Multi-factor authentication (2FA or 2 Factor) is an extra security option that requires additional information/hardware beyond a username and password. With Core HR, we utilize a third-party Authenticator app where a new 6-digit security code is generated every 30 seconds that the user would need to enter in addition to their username and password. If a user does not have enough time to enter a security code, they can wait for the next code to be automatically generated. Each security code is used only once.
- Expand Setup and click Setup Properties from the Menu.
- Hover over General and click Security from the top menu bar.
There are three options for enabling/declining multi-factor authentication when logging in.
- Administrator-only - Multi-factor authentication will be enabled for each administrator, but not for employees in the system. This is the minimum recommended level of usage for Multi-factor authentication.

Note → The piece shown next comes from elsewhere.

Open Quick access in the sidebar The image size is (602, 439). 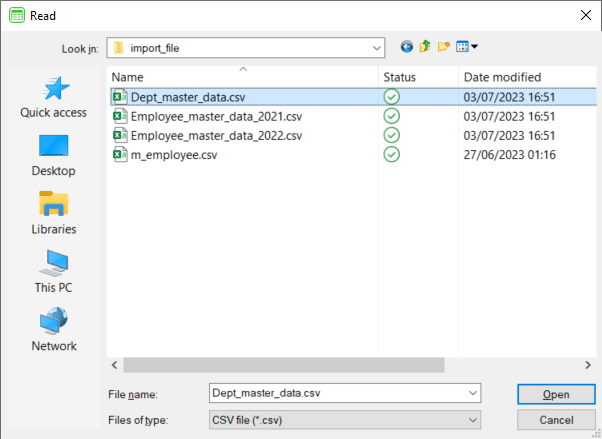(x=54, y=98)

- Administrators and Employees - Multi-factor authentication will be enabled for each administrator and all employees in the system.
- Decline Multi-factor authentication Functionality - Multi-factor authentication will not be enabled for administrators or for employees in the system. LICENSEE acknowledges that Multi-factor authentication functionality has been offered and is recommended.
In addition to enabling multi-factor authentication, you must select at least two security administrators. The selected administrators will have permission to adjust multi-factor authentication settings and reset an employee's multi-factor setup if they do not have access to their original authenticator app (such as losing or resetting their phone with the Authenticator app). If an admin is assigned to a role you must update the role to have the security administrator setting.
Setting Up/Using Multi-Factor Authentication
- After signing in, the user will be prompted to set up multi-factor authentication for increased security when signing in to the software if it is their first time. If they do not have an authenticator installed, the user will download the appropriate application onto their Android/iOS device. When ready, click Recovery Codes.
- They will be prompted with several recovery codes to use if they are unable to use their Authenticator app. These recovery codes must be stored in a safe location(s). Click Configure Authenticator.
- With the Authenticator app on their phone, the user will scan the QR code or enter the key below the QR code. If successful, they will receive a verification code. They will enter the verification code into the appropriate 'Verification Code' field and click Verify.
- If successful, they will receive the below message. They will return to the login page to sign in.
- From this point forward when signing in to the software, they will be prompted to verify their identity by entering the code generated on their Authenticator app after signing in with their username and password.